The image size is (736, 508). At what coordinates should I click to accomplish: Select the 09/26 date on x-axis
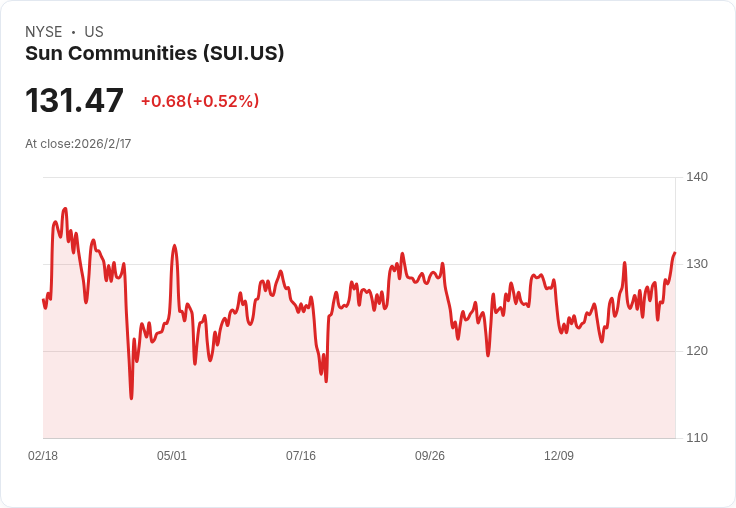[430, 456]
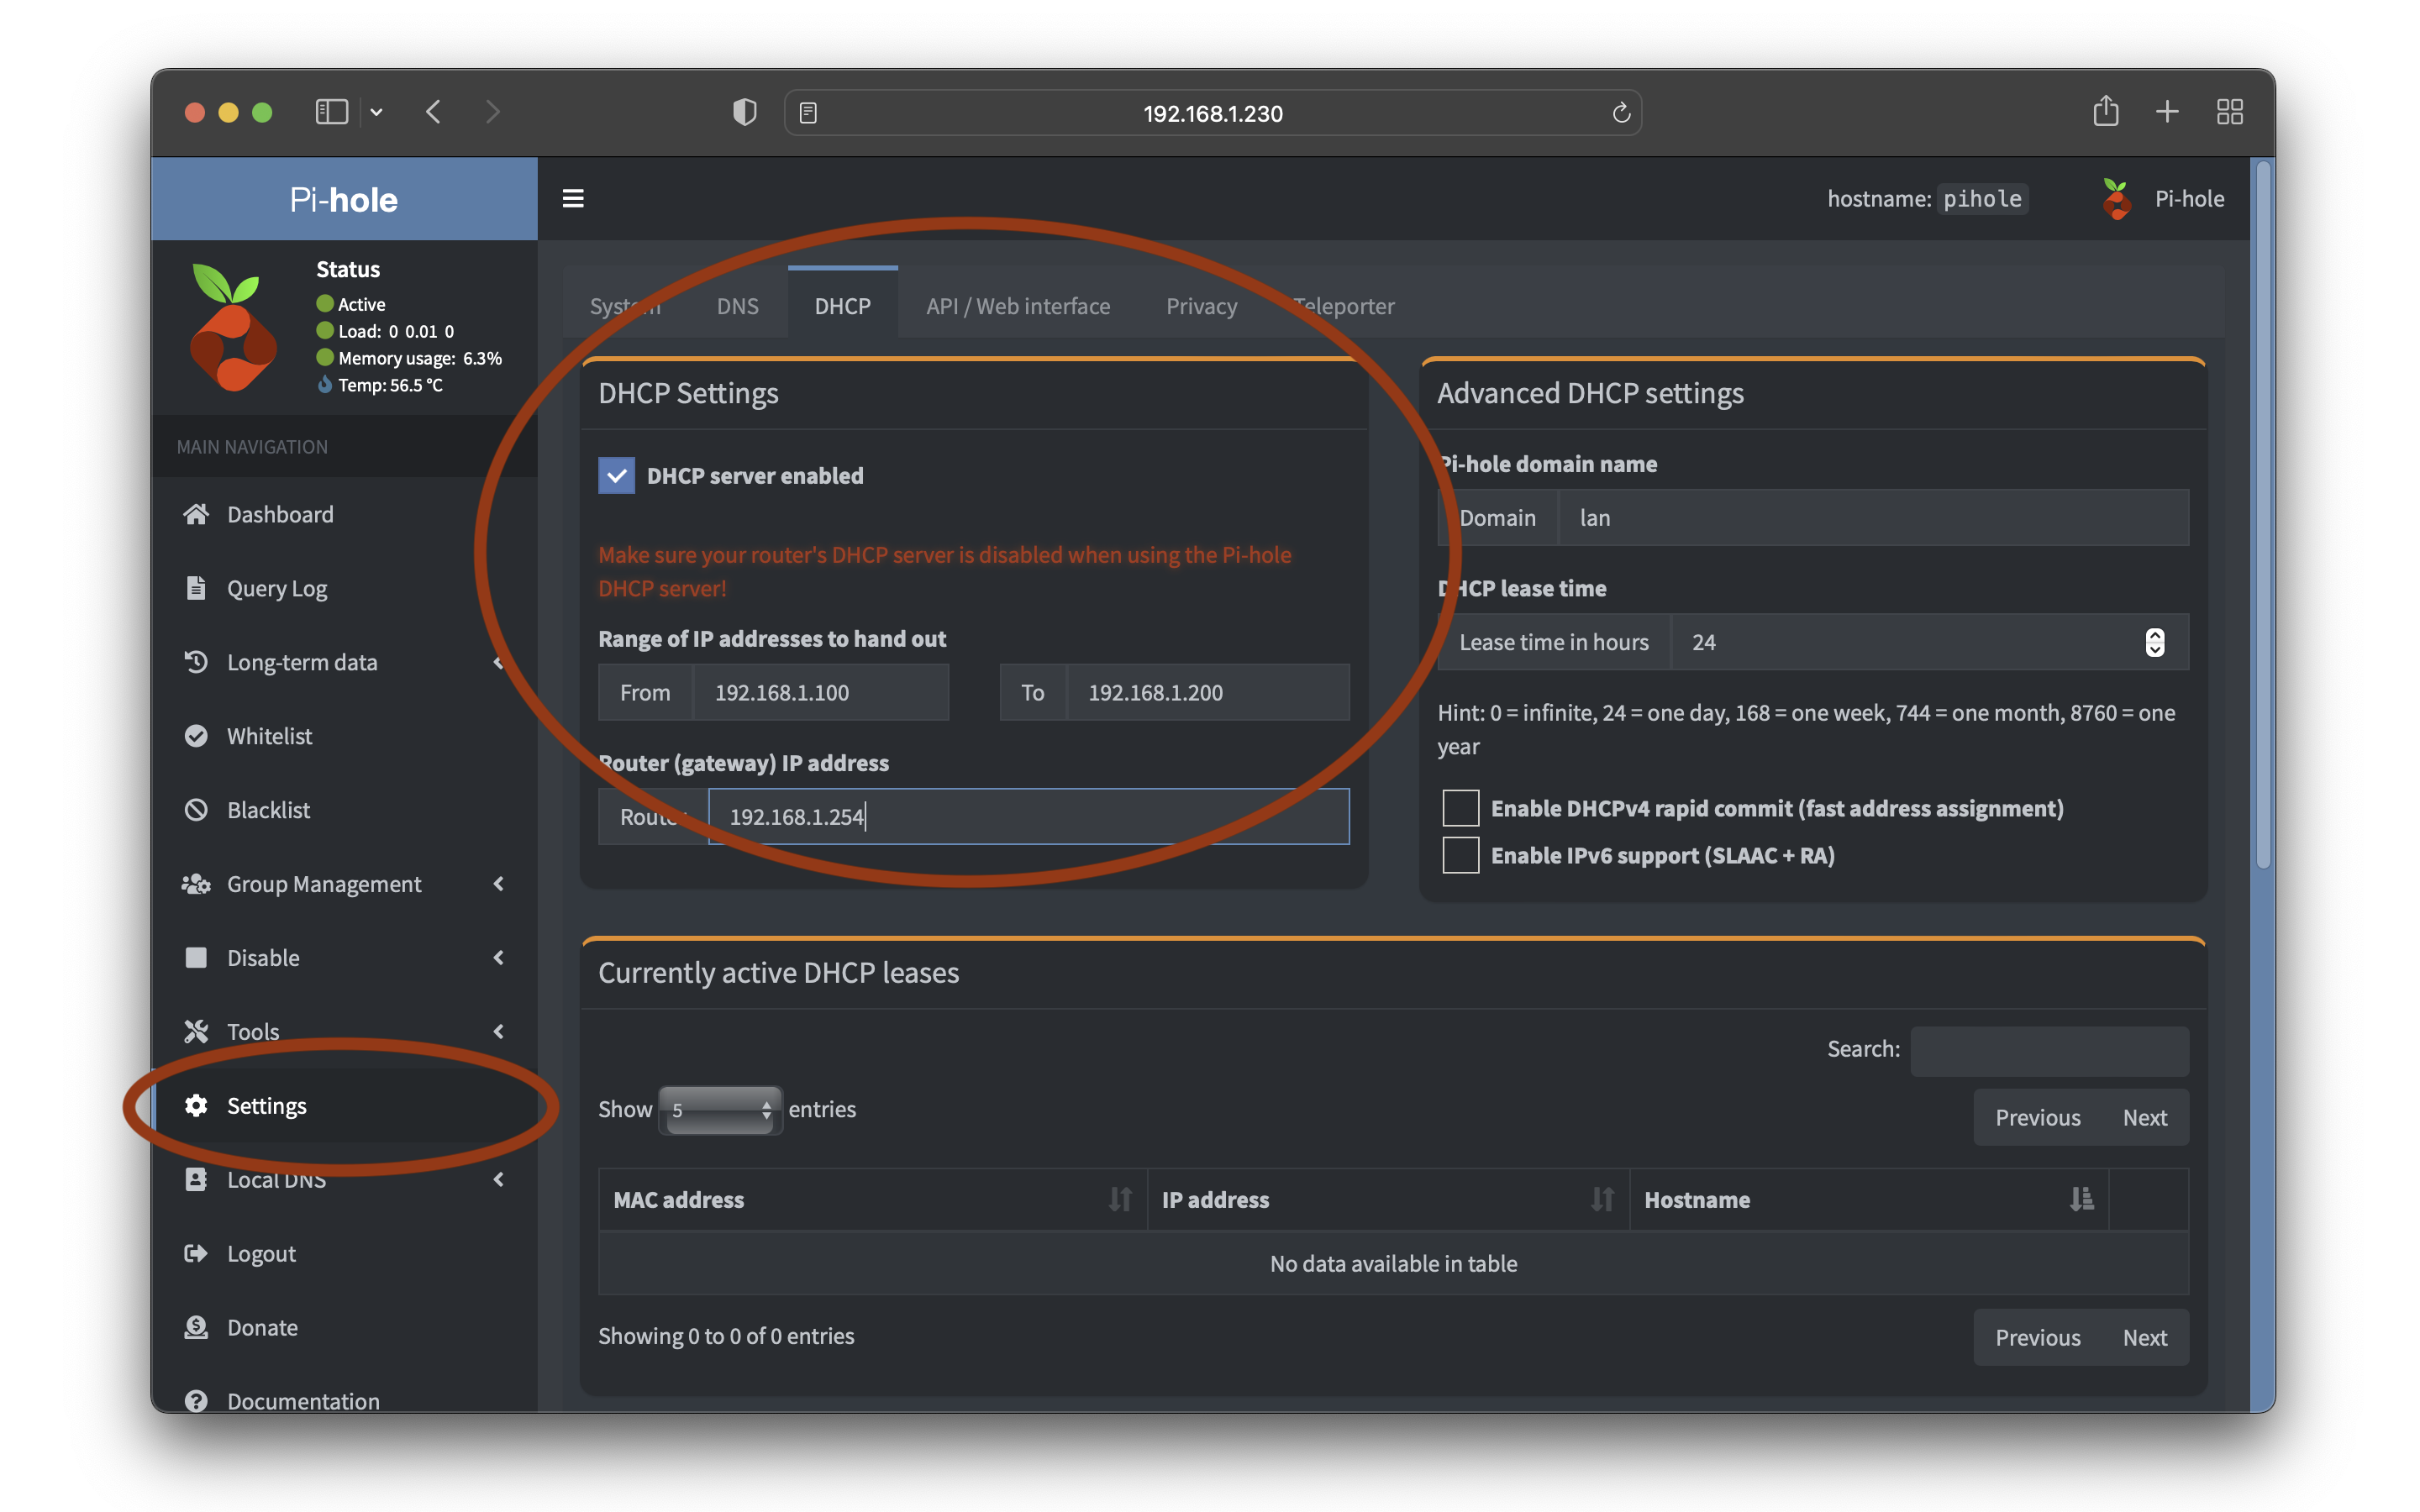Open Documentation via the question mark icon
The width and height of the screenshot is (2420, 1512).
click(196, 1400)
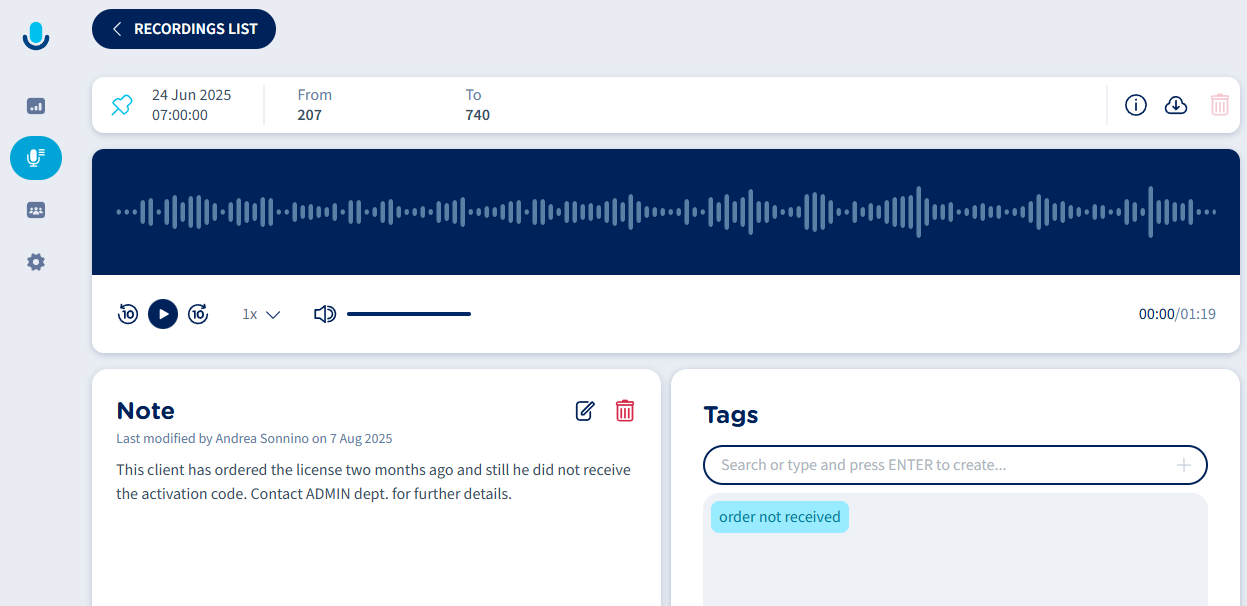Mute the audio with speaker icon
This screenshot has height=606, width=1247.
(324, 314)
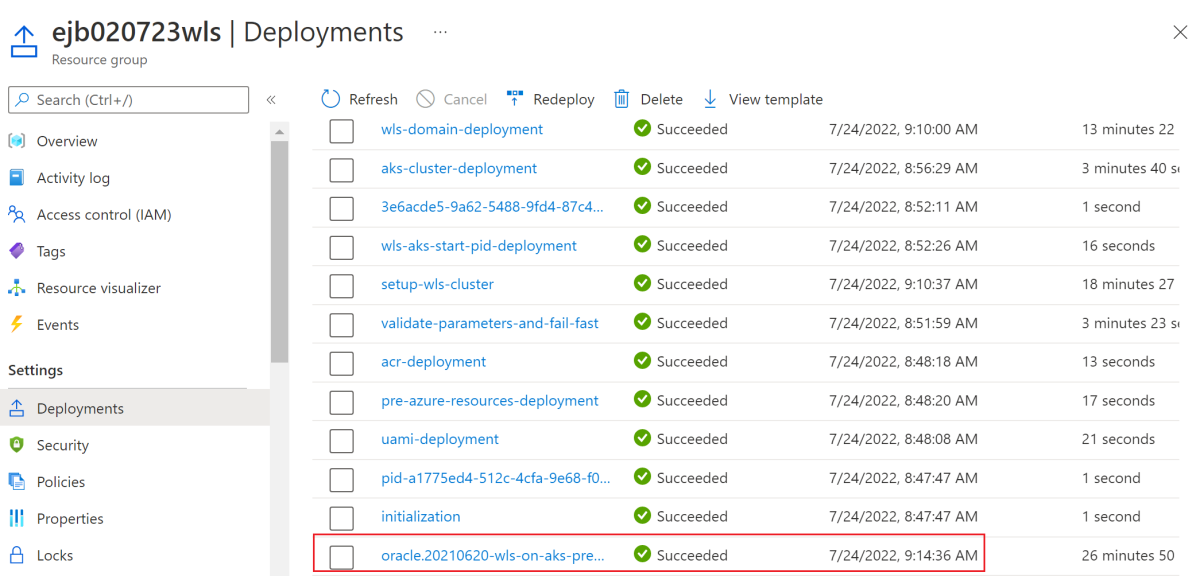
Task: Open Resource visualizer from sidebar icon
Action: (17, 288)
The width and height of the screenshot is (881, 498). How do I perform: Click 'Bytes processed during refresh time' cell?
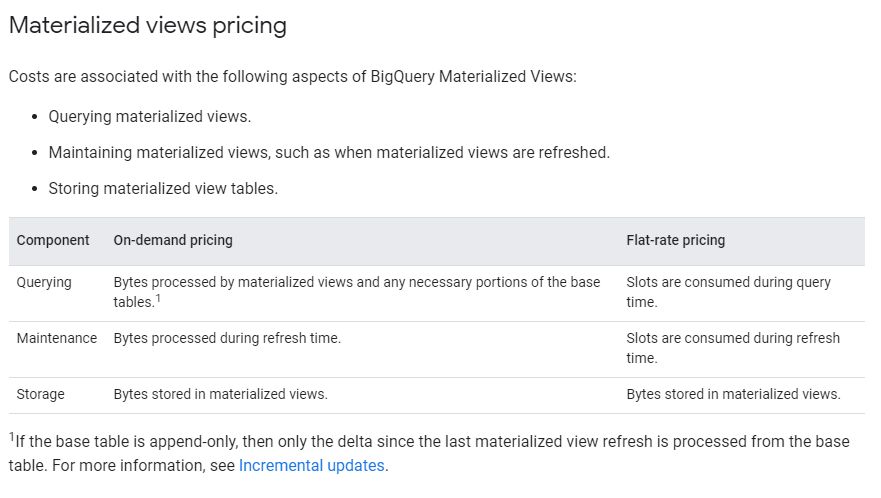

------------

REQUIREMENT:
Repeat all the material above, switching "x-axis" to "horizontal axis" and keeping everything else the same. Leave the pictures out.

SOLUTION BELOW:
The image size is (736, 508). At what coordinates should I click to accomplish: Select the 09/26 date on horizontal axis
[430, 456]
Open Documentation via the question mark icon
The width and height of the screenshot is (2420, 1512).
click(196, 1400)
Mute the audio with speaker icon
This screenshot has height=606, width=1247.
(324, 314)
Task: Open Resource visualizer from sidebar icon
Action: (17, 288)
The width and height of the screenshot is (881, 498). How do I perform: Click 'Bytes processed during refresh time' cell?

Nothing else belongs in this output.